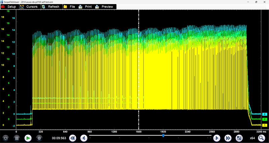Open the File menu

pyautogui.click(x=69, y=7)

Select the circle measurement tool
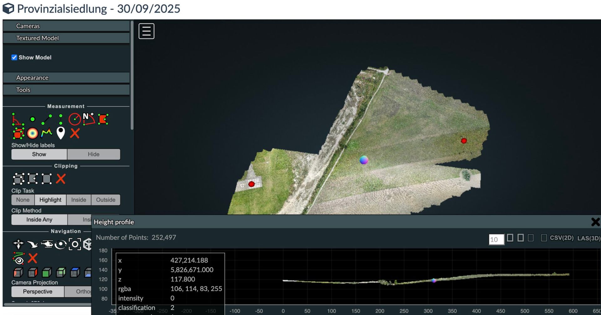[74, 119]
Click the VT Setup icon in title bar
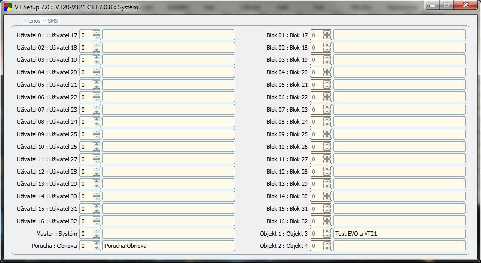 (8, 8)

● ● ● ●

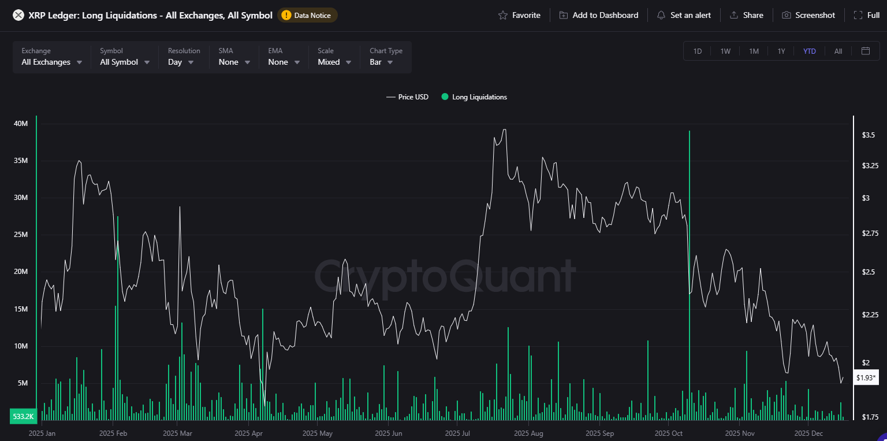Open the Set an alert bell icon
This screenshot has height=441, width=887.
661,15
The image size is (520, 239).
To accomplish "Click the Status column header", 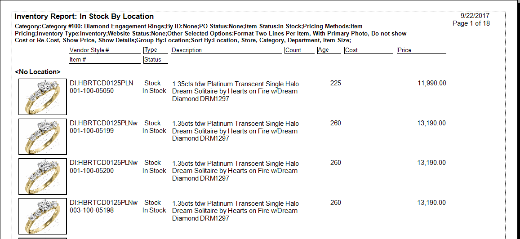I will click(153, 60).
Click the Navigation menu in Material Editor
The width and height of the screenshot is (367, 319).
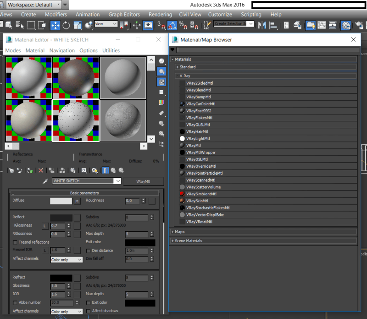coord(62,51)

● ● ● ●

**Directions for this task**
Rewrite every line of the listing, from the line containing "Click the Navigation menu in Material Editor" down to the line containing "coord(62,51)", both included. Scale each coordinate in the answers by 1.1 and round to whole numbers with halves going up, and leave the pictures out.

**Exercise response**
Click the Navigation menu in Material Editor
The width and height of the screenshot is (367, 319).
coord(68,56)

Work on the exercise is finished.